I ended up "fixing it" by implementing a poll that processes the
by occasionally calling the interrupt handler directly from an
event loop.  Ugly, but it works.

In my case, the PCI serial card "fails" in this way in every machine I've
tried - 7300, Beige G3, PM G4. (posting "MacPPC interrupts - Cyclades"
12/31/2000)

If I get really worked up, I would be inclined to blame the problems with
IDE/ATA cards on this too.  I've not debugged that one myself, but
it sounds familiar - lost interrupts, timeouts, etc. (posting:
"Oops: pciide0:0:0: lost interrupt" from 3/11/2004)

How about the problems I posted with "NetBSD 1.6.2 ping times" (7/7/2004)?
This also sounds like potential "lost" interrupts.

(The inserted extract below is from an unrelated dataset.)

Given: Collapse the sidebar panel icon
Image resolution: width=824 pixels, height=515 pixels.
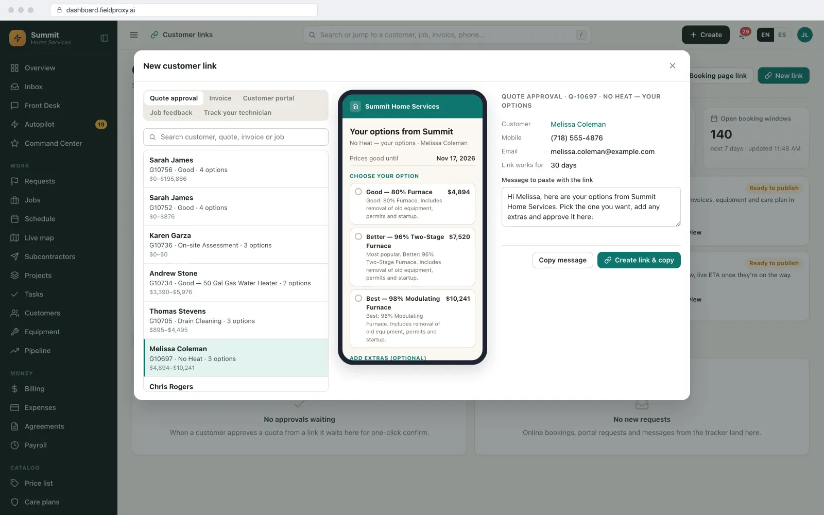Looking at the screenshot, I should point(105,38).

In short, fixing the interrupt machinery is pure, powerful Goodness. ;->

-dgl-


>Hello,
>
>I have the following problem:
>all PCI devices behind the PCI bridge in my S900 share the same interrupt ( more or less because Apple tied interrupts to PCI slots and the bridge sits in one ). In my case that's an USB controller (ohci) and a Yamaha audio card (yds). Each one alone works fine, but things get awry when both are busy at the same time, like playing some music and fsck'ing a USB disk ( or moving the mouse for a while ) - then all processing for the shared IRQ stops. Other interrupts aren't affected, only the shared one. 
>After some hacking I found this:
>- the audio chip seems to generate a lot of interrupts, they queue up every couple of seconds 
>- the pending mechanism seems to work fine, the IRQ gets disabled, the pending flags are set and in do_pending_int() it's enabled again. 
>- when things lock up the IRQ is enabled, marked as pending and apparently gets processed but then it either doesn't fire again or doesn't get processed.
>
>I think there's a race somewhere - it looks like the shared interrupt gets processed but not always cleared so it doesn't fire again.